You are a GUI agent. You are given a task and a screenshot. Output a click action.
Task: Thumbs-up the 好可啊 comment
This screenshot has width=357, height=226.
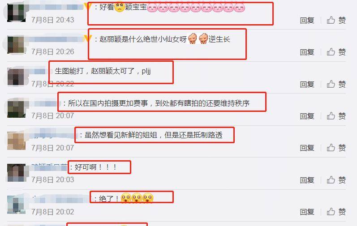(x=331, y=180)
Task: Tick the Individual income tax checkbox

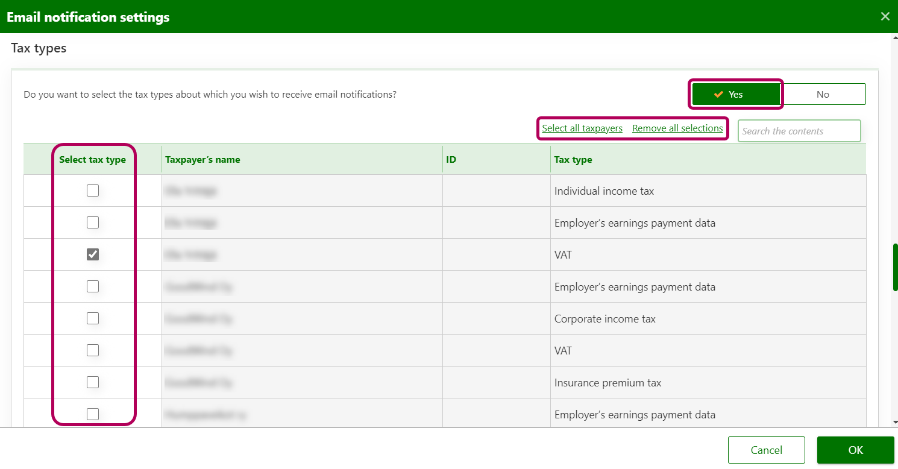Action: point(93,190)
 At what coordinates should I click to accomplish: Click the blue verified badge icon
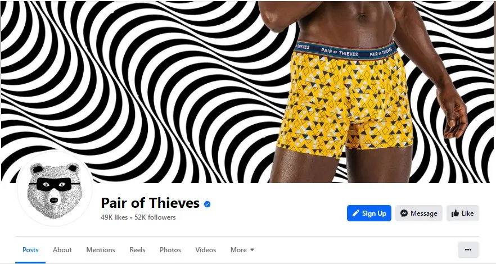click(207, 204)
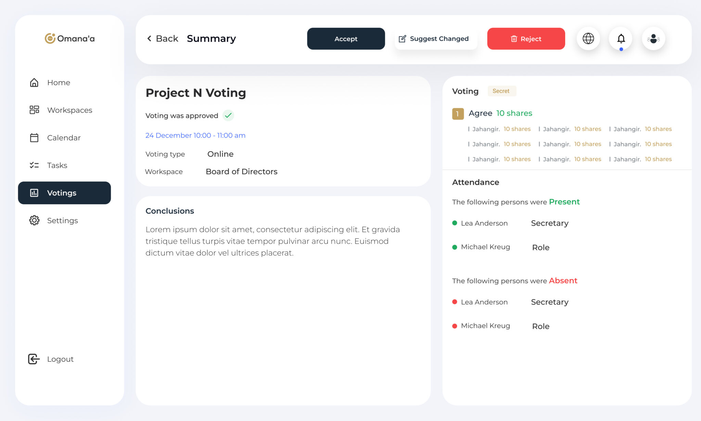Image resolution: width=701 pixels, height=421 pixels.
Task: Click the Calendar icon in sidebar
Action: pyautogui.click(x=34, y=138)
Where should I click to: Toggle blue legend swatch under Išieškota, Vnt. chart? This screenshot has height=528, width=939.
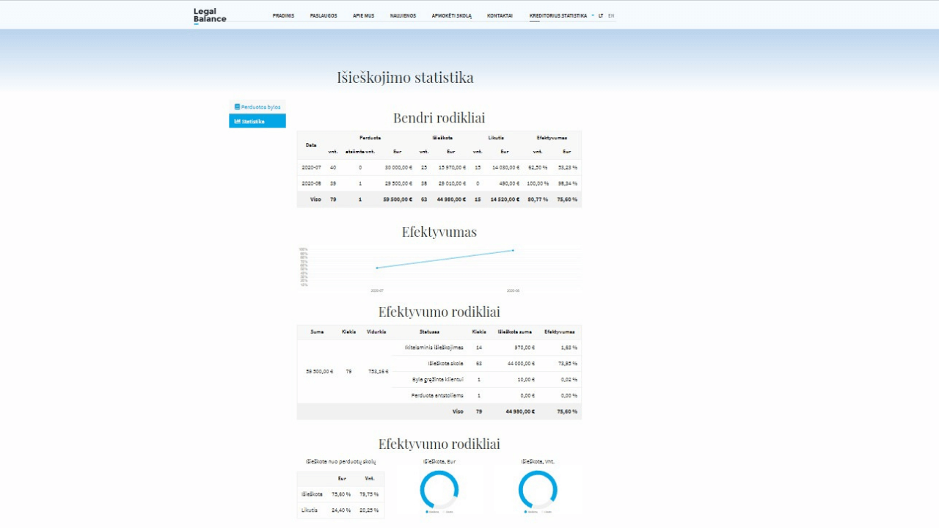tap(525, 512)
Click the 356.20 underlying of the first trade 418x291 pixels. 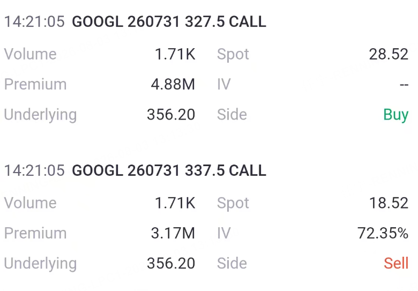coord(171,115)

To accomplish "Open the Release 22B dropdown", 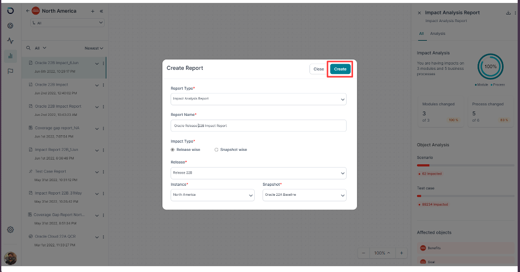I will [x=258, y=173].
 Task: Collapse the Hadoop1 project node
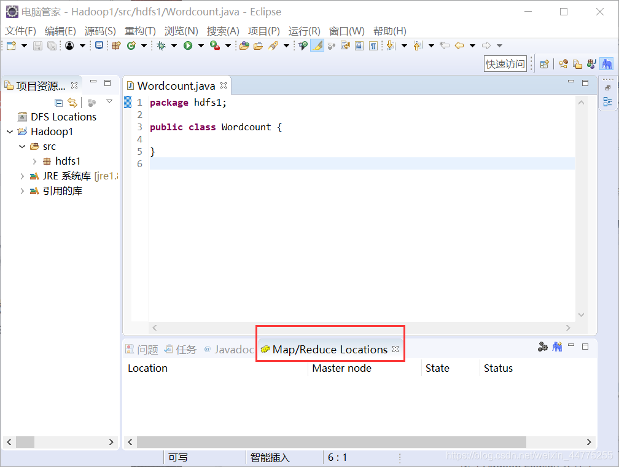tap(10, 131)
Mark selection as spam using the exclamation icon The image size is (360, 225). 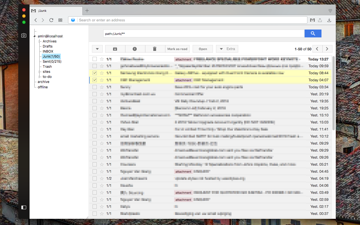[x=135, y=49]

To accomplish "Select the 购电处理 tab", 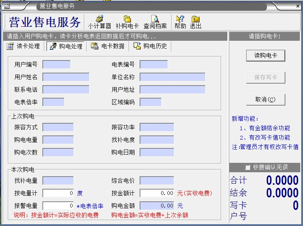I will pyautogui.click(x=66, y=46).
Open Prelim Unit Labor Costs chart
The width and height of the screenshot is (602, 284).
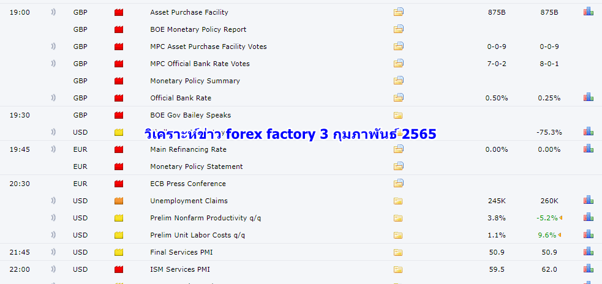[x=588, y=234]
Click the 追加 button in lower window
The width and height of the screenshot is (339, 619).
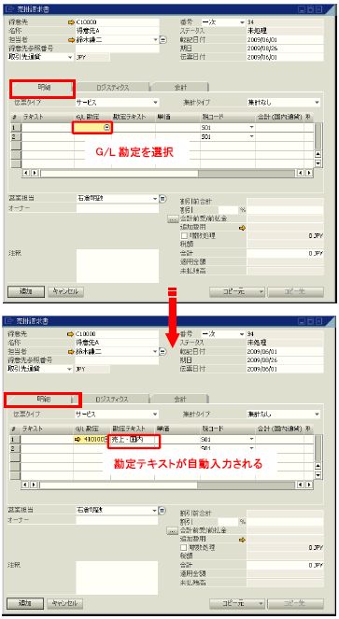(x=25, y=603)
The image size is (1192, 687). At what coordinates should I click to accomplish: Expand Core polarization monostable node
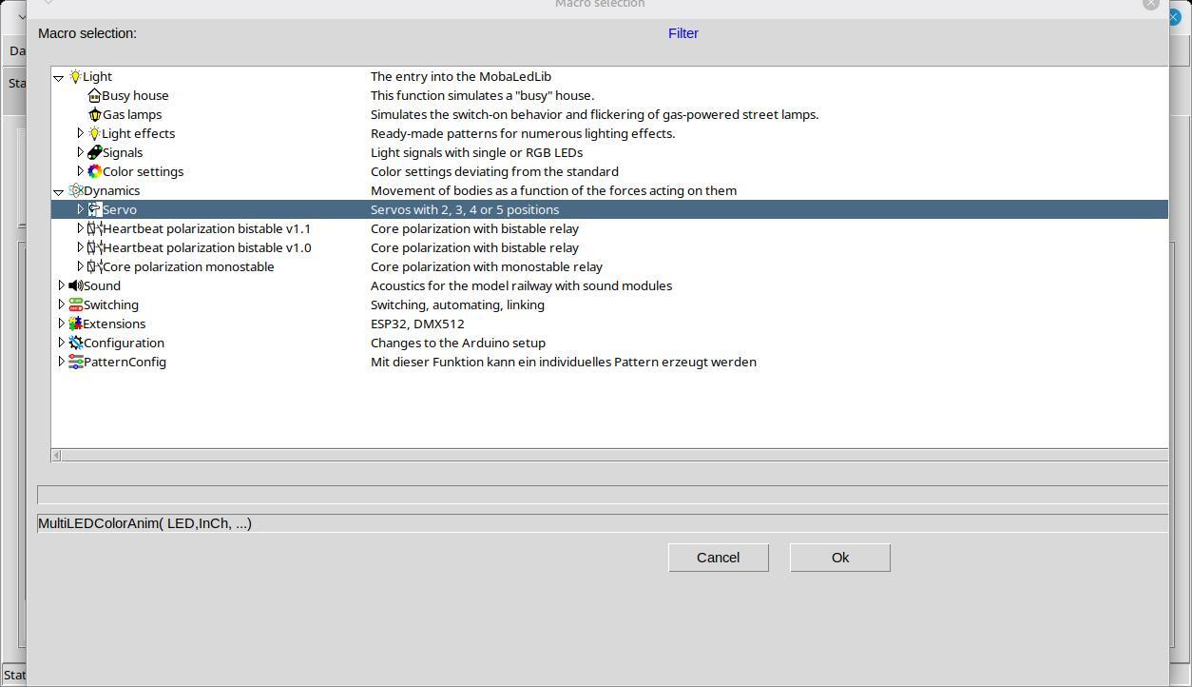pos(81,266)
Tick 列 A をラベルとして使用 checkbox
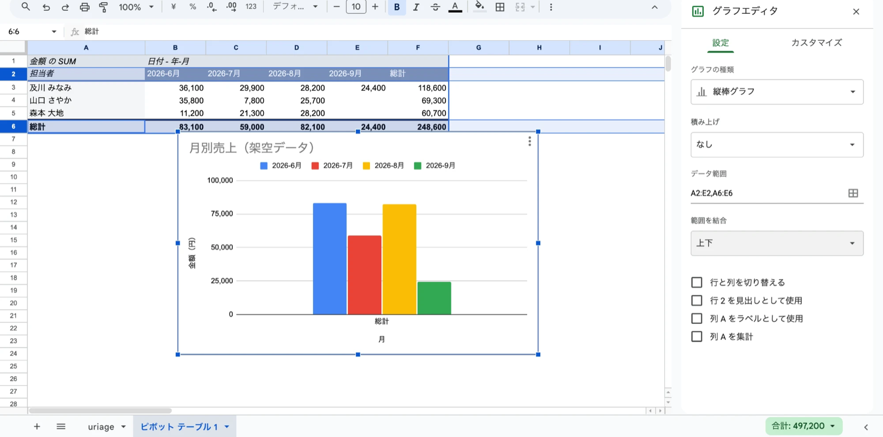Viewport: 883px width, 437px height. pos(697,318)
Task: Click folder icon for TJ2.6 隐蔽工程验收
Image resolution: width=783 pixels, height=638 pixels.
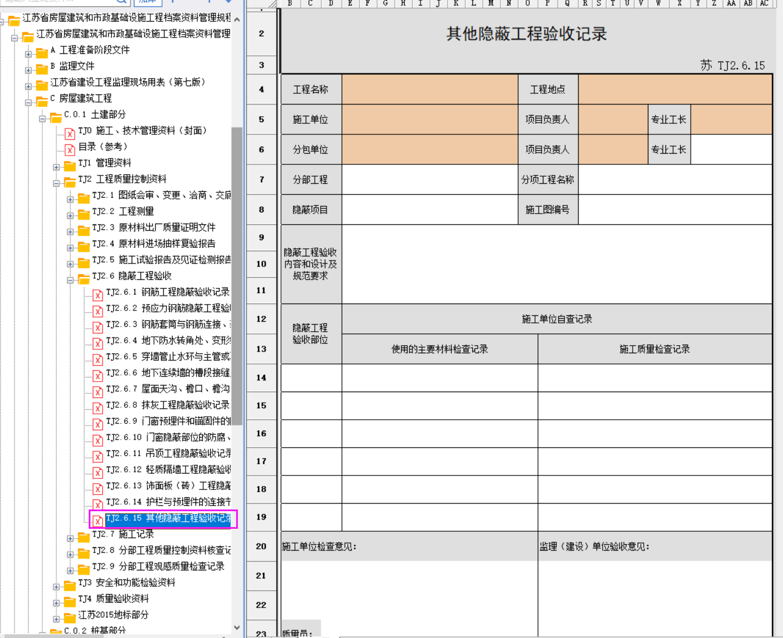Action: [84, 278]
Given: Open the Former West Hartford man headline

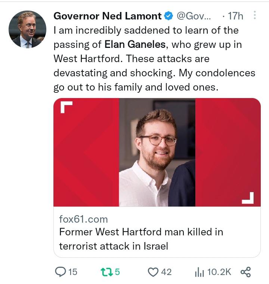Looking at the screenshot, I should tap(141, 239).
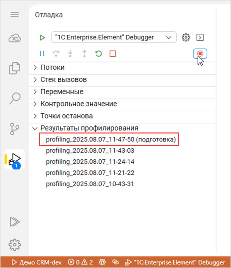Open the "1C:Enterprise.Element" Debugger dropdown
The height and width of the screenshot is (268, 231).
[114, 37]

================================

- [About this task]
The copy starts at the line holding "The image size is (1192, 687)." and ends at the last line of the records above. Transcribe those lines exactly, pictures excluded.

- [Exercise response]
The image size is (1192, 687). At what coordinates should I click to accomplish: Expand Core polarization monostable node
pos(81,266)
Tick 列 A をラベルとして使用 checkbox
Viewport: 883px width, 437px height. pos(697,318)
Task: Click folder icon for TJ2.6 隐蔽工程验收
Image resolution: width=783 pixels, height=638 pixels.
Action: [84, 278]
Given: Open the Former West Hartford man headline

Looking at the screenshot, I should tap(141, 239).
Open the "1C:Enterprise.Element" Debugger dropdown
The height and width of the screenshot is (268, 231).
[114, 37]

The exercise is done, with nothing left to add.